▸ Material shown
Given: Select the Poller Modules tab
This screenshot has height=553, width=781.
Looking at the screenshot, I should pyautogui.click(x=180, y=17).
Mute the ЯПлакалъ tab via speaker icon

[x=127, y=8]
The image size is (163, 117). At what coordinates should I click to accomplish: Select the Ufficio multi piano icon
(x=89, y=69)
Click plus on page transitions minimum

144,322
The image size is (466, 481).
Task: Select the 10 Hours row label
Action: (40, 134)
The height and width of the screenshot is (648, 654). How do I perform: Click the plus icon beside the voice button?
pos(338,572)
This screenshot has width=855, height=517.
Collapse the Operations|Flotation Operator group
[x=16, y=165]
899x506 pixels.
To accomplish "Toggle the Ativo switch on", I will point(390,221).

...

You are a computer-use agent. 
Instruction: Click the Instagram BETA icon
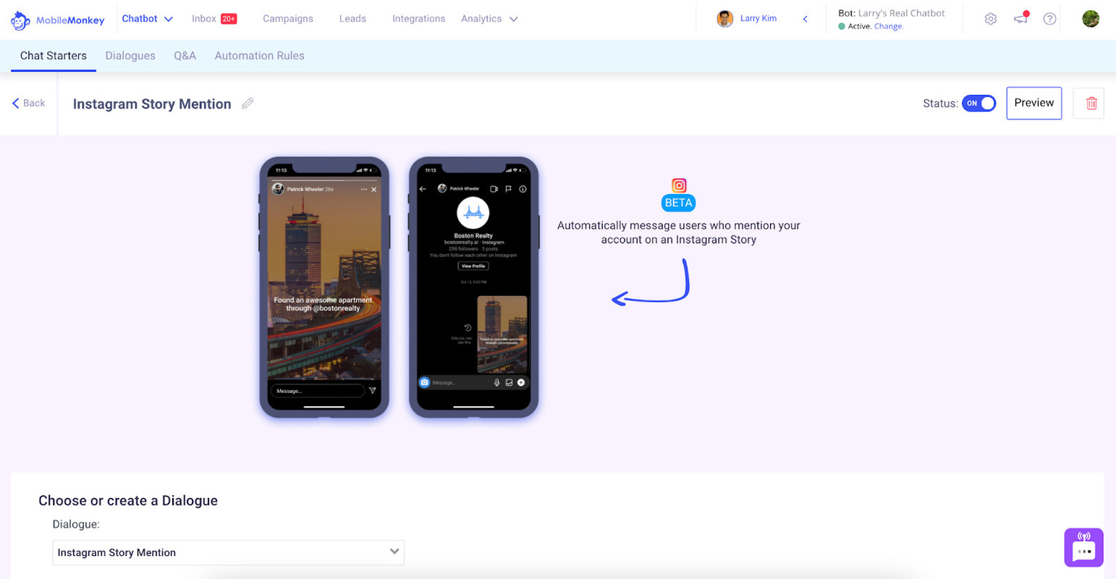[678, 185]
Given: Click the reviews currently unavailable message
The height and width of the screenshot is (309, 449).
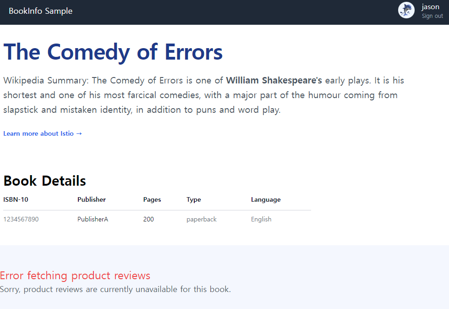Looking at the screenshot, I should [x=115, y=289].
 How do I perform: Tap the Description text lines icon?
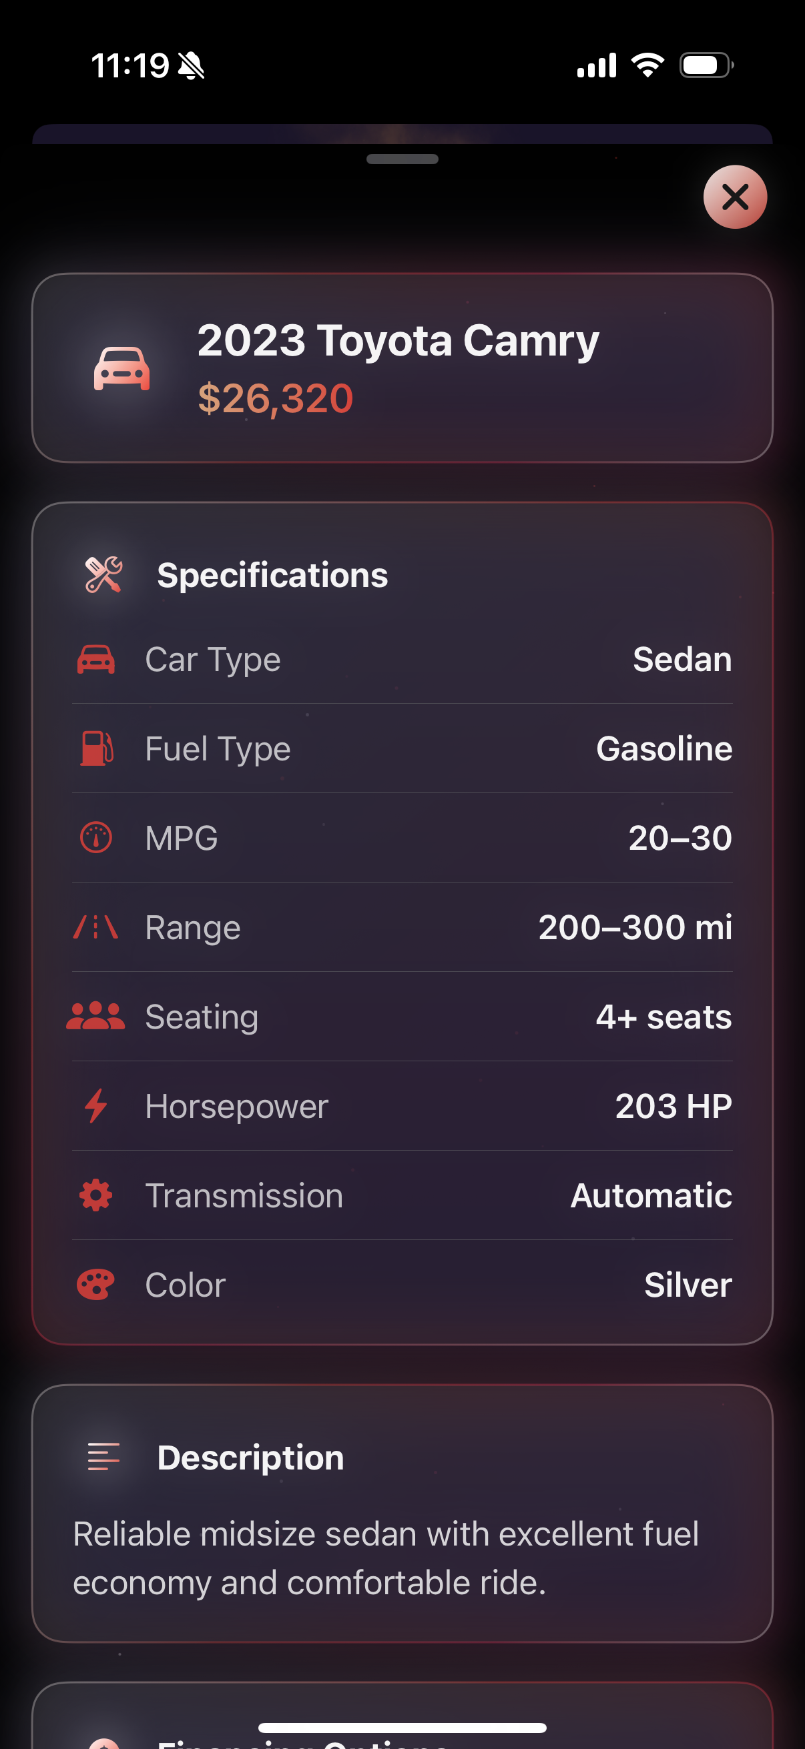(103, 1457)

* * *

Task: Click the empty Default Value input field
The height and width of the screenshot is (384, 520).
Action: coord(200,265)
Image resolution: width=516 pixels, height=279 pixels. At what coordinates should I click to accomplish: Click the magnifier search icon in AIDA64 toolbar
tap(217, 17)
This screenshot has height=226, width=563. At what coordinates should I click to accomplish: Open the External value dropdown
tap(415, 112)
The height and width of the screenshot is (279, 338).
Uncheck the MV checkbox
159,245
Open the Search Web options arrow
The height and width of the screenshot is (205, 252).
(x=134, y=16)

▸ Instructions for the task
Copy all lines of the preceding data that hold the word "Given".

▸ Result of this task
Given: Select the Poller Modules tab
Given: Click the reviews currently unavailable message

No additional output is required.